Für längeren Lockdown

Rendi-Wagner: „Ernst der Lage zu spät erkannt“

Am Gründonnerstag tritt in Wien, Niederösterreich und Burgenland für sechs Tage ein neuer harter Lockdown, die sogenannte Osterruhe in Kraft. In der „ZiB 2“ erklärte SPÖ-Chefin Pamela Rendi Wagner am Donnerstagabend, dass es aus ihrer Sicht nicht bei diesen sechs Tagen Lockdown bleiben könne. Für eine höchst notwendige Trendwende müssten die Maßnahmen für mindestens zwei Wochen in Kraft bleiben.

Denn es sei nur „eine Frage der Zeit“, bis sich die britische Mutation des Coronavirus, die zurzeit im Osten Österreichs für einen dramatischen Anstieg der Intensivpatienten sorgt, auch in die westlichen Bundesländer ausbreiten werde, warnte Rendi-Wagner im Gespräch mit Lou Lorenz-Dittelbacher.

„Bereits seit Wochen vor Gefahr durch Öffnungen gewarnt“
„Die gute Nachricht ist: Es wurde der Ernst der Lage erkannt. Er wurde aber zu spät erkannt“, erklärte die SPÖ-Chefin. Sie und auch Experten hätten bereits seit Wochen vor der Gefahr durch die Öffnungen und vor den Virus-Varianten gewarnt, so Rendi-Wagner. Sie ist sicher: Hätte man im Februar noch einige Wochen einen harten Lockdown durchgezogen, dann hätte man nun „einen Polster und könnten jetzt über echte dauerhafte Öffnungen sprechen“.

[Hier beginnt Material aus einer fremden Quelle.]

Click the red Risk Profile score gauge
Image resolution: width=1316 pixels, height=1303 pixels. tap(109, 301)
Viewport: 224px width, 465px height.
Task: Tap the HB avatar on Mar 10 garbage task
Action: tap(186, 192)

„Es ist wirklich 5 vor 12“
Dass der Corona-Gipfel am Montag ohne Ergebnis zu Ende gegangen ist, sei ein „Zeichen von Autoritätsverlust - und das auf den letzten entscheidenden Metern“. Um Chancen auf einen „annähernd normalen Sommer“ zu haben, müsse man die explodierenden Infektionszahlen unter Kontrolle bringen, so Rendi-Wagner, die empfiehlt, weiter den Sieben-Tage-Inzidenz-Grenzwert von 50 anzupeilen. Es liege in der Verantwortung von Türkis-Grün, die dringende notwendige Trendwende herbeizuführen, denn es sei „wirklich fünf vor zwölf“, so die ausgebildete Ärztin.